Despite blustering about "tackling" unemployment, the major parties are more a part of the problem than the solution. But now the ALP has begun 1997 with the call for a "new" solution: a shorter working week.
Workers fought for and won an eight-hour day in the 1850s, and a 40-hour week in 1948. The ACTU still includes a 35-hour week with no loss in pay in its platform but, since the large campaign in 1979-82, has done little to raise this demand.
Former ACTU boss and now opposition employment spokesperson Martin Ferguson has raised the idea again, saying, "A significant number of people are working longer and longer hours, and are under more and more stress. Many of these people would like to have more time for other pursuits and are interested in ways of creating jobs for the unemployed."
Bill Kelty is working on a 35-hour week campaign to present to the ACTU congress this year.
But no, the ALP is not taking up the battle in the interests of workers and the unemployed. The ALP plan is for a shorter working week for less pay — like the situation in Tasmania, where teachers can work on 80% pay to get a year off every five years.
The plan is more properly described as job sharing than as a shorter week. Workers sacrifice more, while business gets off scot free. This "solution" ignores that the pressure to work overtime is created by low pay and decreased employee bargaining power.
Over the decade to 1996, the number of full-time workers averaging more than 49 hours per week grew from 9% to 39%. The average working week is now 42.6 hours. The redistribution of all overtime would create 500,000 new jobs.
The number of people working multiple jobs doubled over the last decade. People work more to earn enough to survive.
The ALP, through the Accord, played no small role in dumping the idea of wages being tied to inflation, and allowing businesses to escape having productivity or profit gains flow on to wage rises.
Further cutting the living standards of workers in no way guarantees that business will create new, full-time, permanent jobs.
We are told that shorter working hours for reduced pay will benefit women, who value more flexibility. But, women make up 60% of a growing number of involuntary part-time workers, and "flexibility" is totally in the hands of employers.
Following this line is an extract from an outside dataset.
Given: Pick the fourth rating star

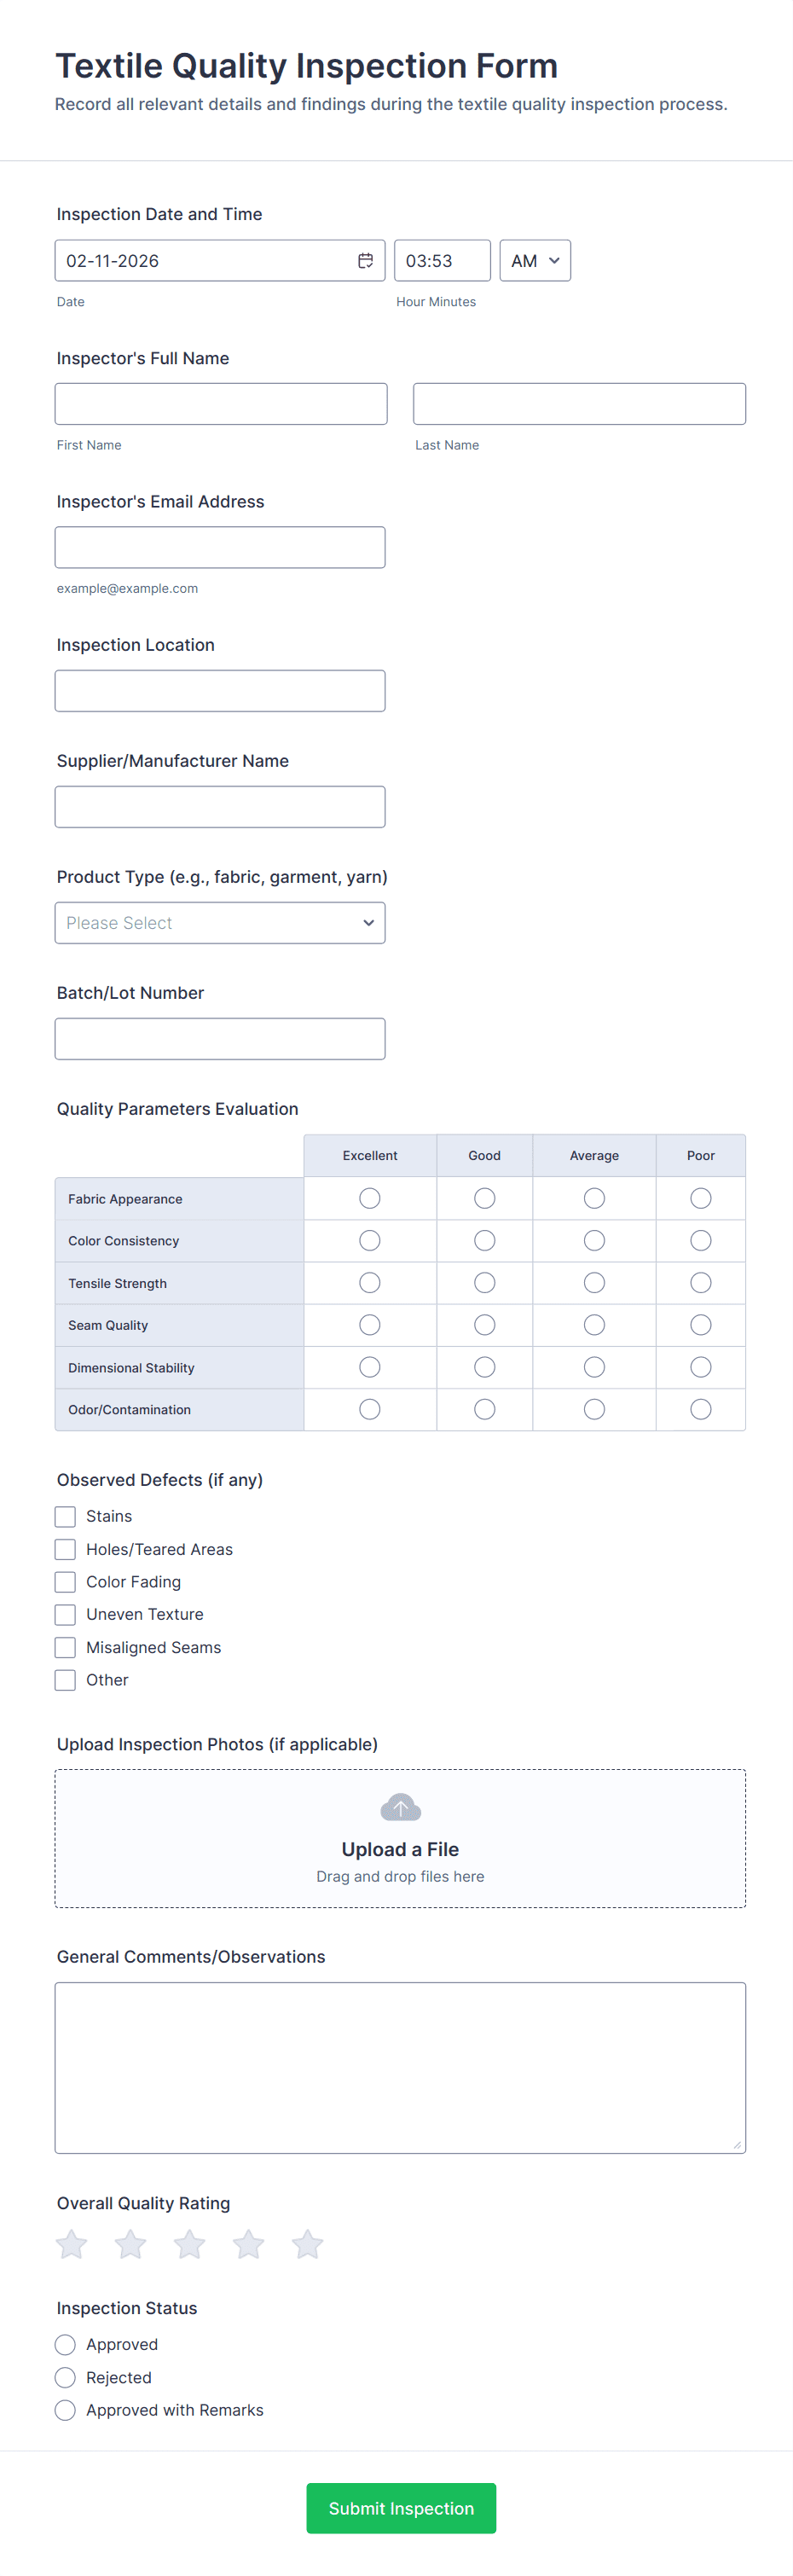Looking at the screenshot, I should coord(249,2244).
Even after the victory of union campaigns for a shorter working week with no loss in pay in Germany and France, employers sought to maximise their capital investment by intensifying the pace of work. Factories were kept going around the clock. Workers now endure irregular hours and days off.
Shorter working hours cannot be separated from wage levels and working conditions. Only one third of overtime is paid, and around 16% of enterprise agreements provide for unpaid overtime or time off in lieu. Employers always seek cheaper labour costs. In general, this means paying workers less to work more, and saving on payments such as superannuation, rather than hiring more workers.
Big business opposes even the watered-down ALP job-sharing plan, because it uses the large pool of unemployed as a weapon against workers demanding better wages and conditions. This was clear to the ALP in government, when it considered such a plan and rejected it. But, "That was then", protests Ferguson.
This cynical move by Labor is a recognition of widespread community concern about worsening unemployment. The plan is less about sharing the work than sharing unemployment. Labor and the ACTU should campaign for a real solution — a shorter working week with no loss in pay.